Is this the best start for MSN?

Ok, so i know MSN is new, and this is a v1 search tech but surely the fact that a child could game it is not good for MSN? The default homepage of a Windows install is still MSN if i've been informed correctly so there's plenty of incentive for people to want to rank now rather than "when it kicks in" right?

The interesting question for me though is this: If it's very easy to game, which it is, will users actually notice the fun and games search marketers are having with the new engine? After all, there's little point in spamming away like mad to rank for shoes if your site is about venezuelan beaver cheese is there?

Anyone care to offer thoughts on the new Mickey Mouse algo from MSN?

MSN Search Cock Up's - Cache Issues, Returning Google Results & more...

When you search on the new MSN the cached pages are served from the domain

I get a 404.

Auto pinger for hire. Just pay up to 10c per page and we will ping away until the cows come home!

The above is a quote I could imagine being on the above site. Essentially a service to let Yahoo you have updated your blog.

Personally if you want such a service it will take about 5 lines and perl. If you REALLY want such a service I'll do it for you at half their cost, and I'll still be charging you 10 times too much :)

Yahoo vs Google - Yahoo Lagging but Growing FASTER

There was an article today in NYT which was only mildly interesting - what i found on a related subject that captured my attention more though was the threadlinked post by Fred Wilson:

According to Comscore, one of my portfolio companies, Google's US market share is 38% and Yahoo! is 35%. So between the two, they own 73% of the US market. Worldwide, Google is stronger, with 47% to Yahoo!'s 27%, but even worldwide, the two of them capture almost 75% of the market.


It's interesting to me because I use Yahoo! ( to be specific) as my start page, but I use Google as the search field in Firefox, where I do most of my searching. And I use Google's desktop search which further drives me toward Google when I do a search. But for local search, maps, and yellow pages, I always go to Yahoo! because they have by far the best service for that kind of search.

▶ **Directions**
**1.** In the forum thread, what worldwide market share does Comscore give Google?
**2.** List every percentage figure that appears in the forum thread.
**3.** Quote the forum thread word for word, beginning at the words "According to Comscore, one" and ending after the words "kind of search.".
The listing plays no part in any of this.

▶ **Collected data**
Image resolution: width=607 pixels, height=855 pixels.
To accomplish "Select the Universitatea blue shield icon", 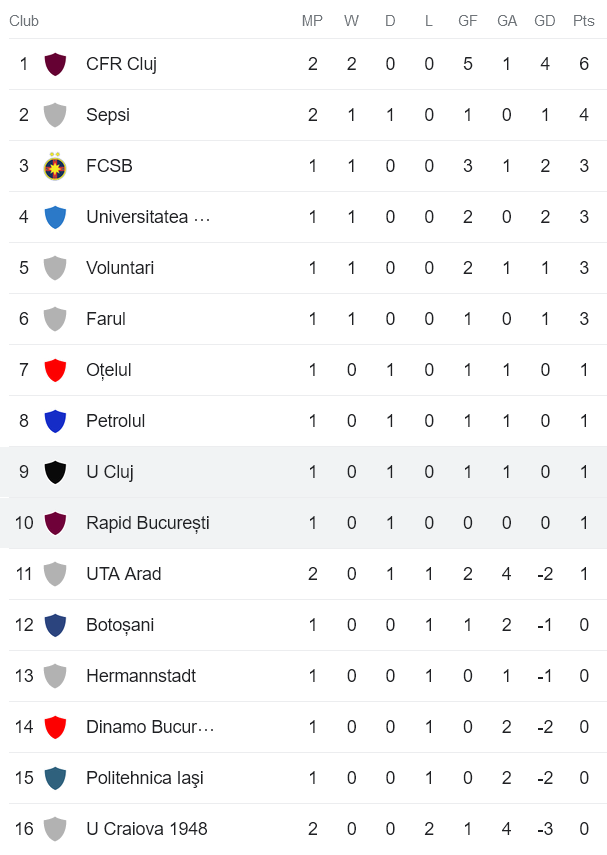I will coord(57,216).
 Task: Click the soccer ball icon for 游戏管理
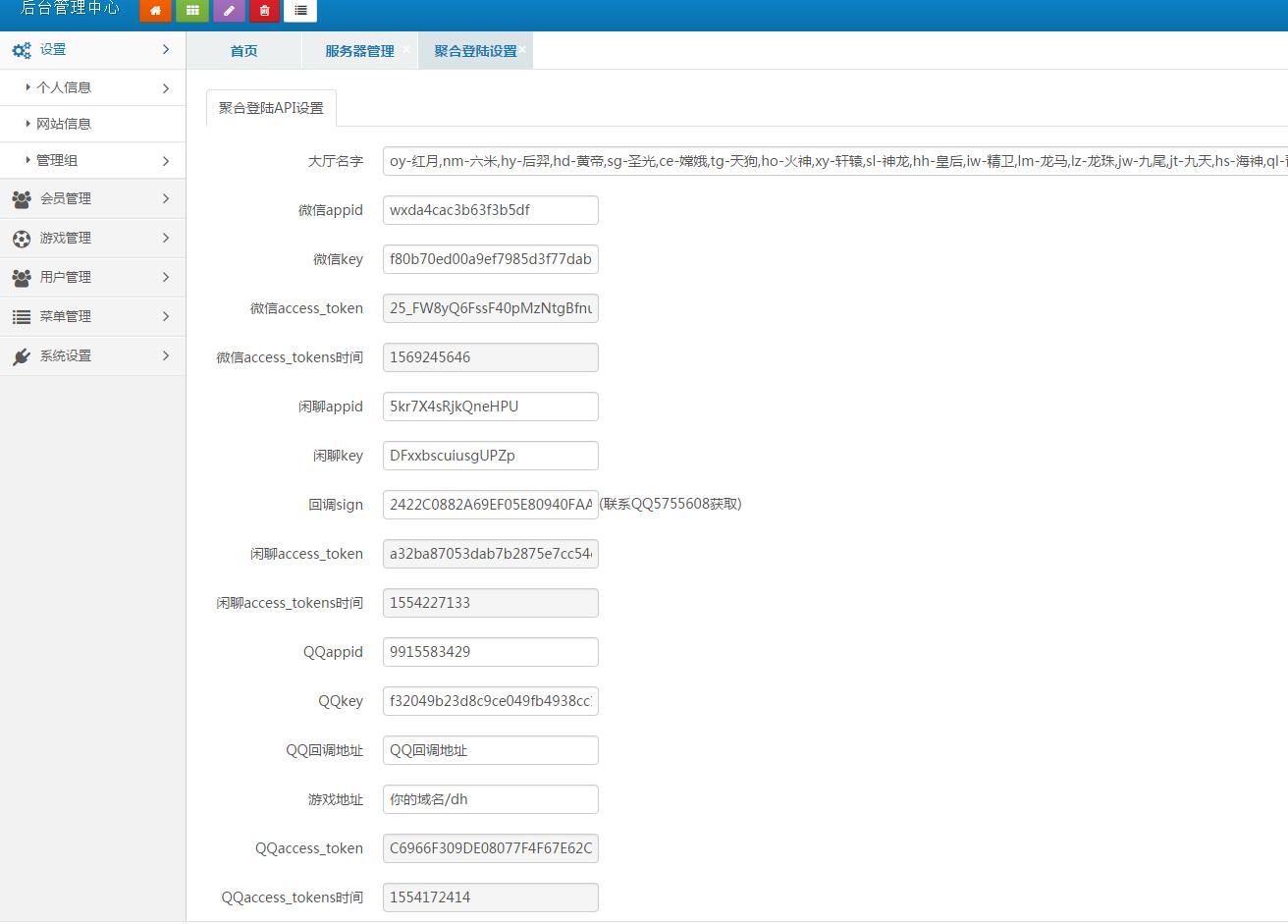(x=22, y=239)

▶ **Response list**
**1.** 47%

**2.** 38%, 35%, 73%, 47%, 27%, 75%

**3.**
According to Comscore, one of my portfolio companies, Google's US market share is 38% and Yahoo! is 35%. So between the two, they own 73% of the US market. Worldwide, Google is stronger, with 47% to Yahoo!'s 27%, but even worldwide, the two of them capture almost 75% of the market.


It's interesting to me because I use Yahoo! ( to be specific) as my start page, but I use Google as the search field in Firefox, where I do most of my searching. And I use Google's desktop search which further drives me toward Google when I do a search. But for local search, maps, and yellow pages, I always go to Yahoo! because they have by far the best service for that kind of search.